- _GOAL OF THE EXERCISE_: Everything from the line containing "Privacy Policy (418, 2348)" to the close of the listing below should be retyped exactly, and nothing before it.

- _THE RECORDS_:
================

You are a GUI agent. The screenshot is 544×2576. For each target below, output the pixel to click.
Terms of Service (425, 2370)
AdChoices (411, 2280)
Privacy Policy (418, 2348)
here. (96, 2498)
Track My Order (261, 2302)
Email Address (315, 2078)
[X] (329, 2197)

================

- _TASK RESULT_:
Privacy Policy (418, 2348)
here. (96, 2498)
Track My Order (261, 2302)
Email Address (315, 2078)
[X] (329, 2197)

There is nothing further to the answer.